Giese, M., Chiovetto, E., & Curio, C. (2012). Perceptual relevance of kinematic components of facial movements extracted by unsupervised learning. Poster presented at 35th European Conference on Visual Perception, Alghero, Italy.


Cite as: https://hdl.handle.net/11858/00-001M-0000-0013-B652-F
Abstract
The idea that complex facial or body movements are composed of simpler components (usually referred to as 'movement primitives'or 'action units') is common in motor control (Chiovetto 2011 Journal of Neurophysiology105(4), 1429-31.) as well as in the study of facial expressions (Ekman and Friesen, 1978). However, such components have rarely been extracted from real facial movement data. Methods: Combining a novel algorithm for anechoic demixing derived from (Omlor and Giese 2011 Journal of Machine Learning Research121111-1148) with a motion retargetting system for 3D facial animation (Curio et al, 2010, MIT Press, 47-65), we estimated spatially and temporally localized components that capture the major part of the variance of dynamic facial expressions.
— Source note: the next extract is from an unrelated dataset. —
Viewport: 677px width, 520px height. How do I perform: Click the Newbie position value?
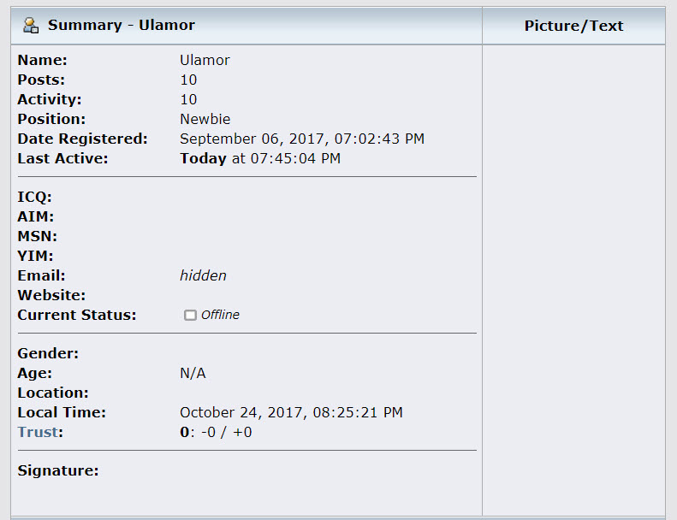click(205, 119)
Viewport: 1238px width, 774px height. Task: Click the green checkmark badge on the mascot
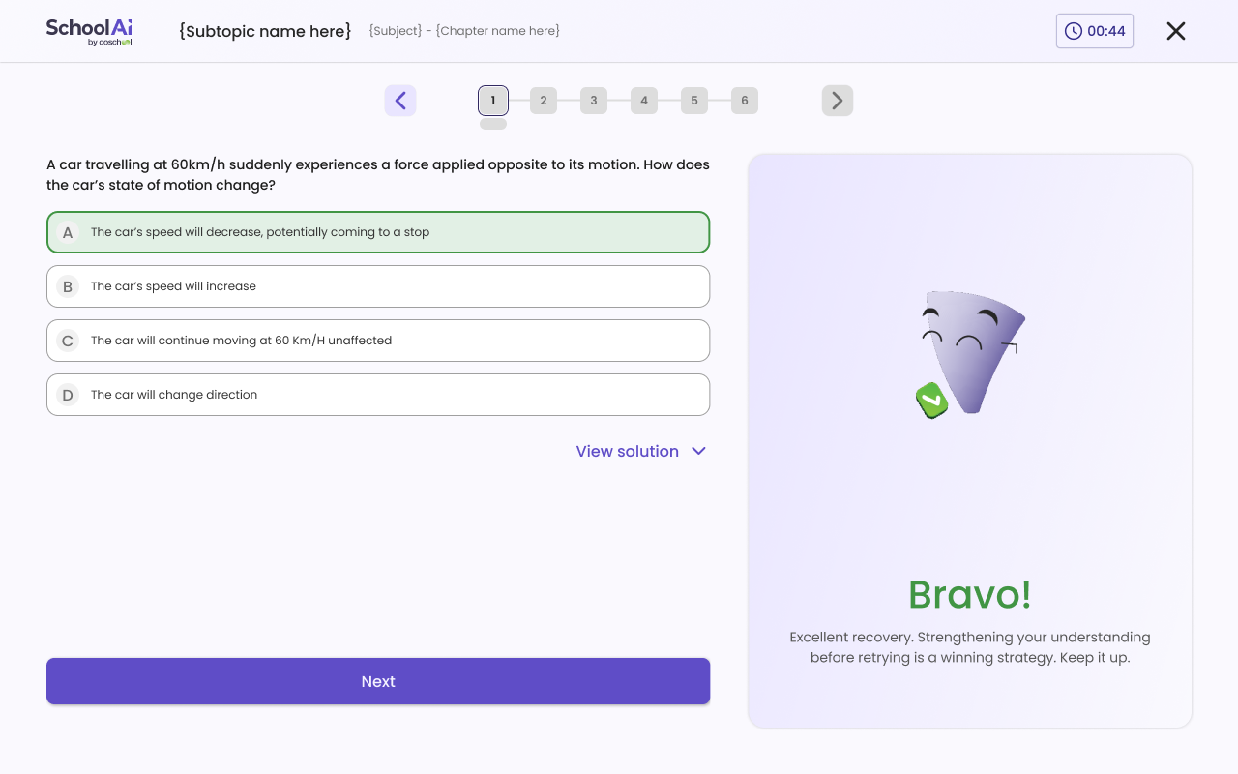[931, 400]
The estimated components were used to generate stimuli for a psychophysical experiment assessing classification rates and emotional expressiveness ratings for stimuli containing combinations of the extracted components. Results: We investigated how the information carried by the different extracted dynamic facial movement components is integrated in facial expression perception. In addition, we tried to apply different cue fusion models to account quantitatively for the obtained experimental results.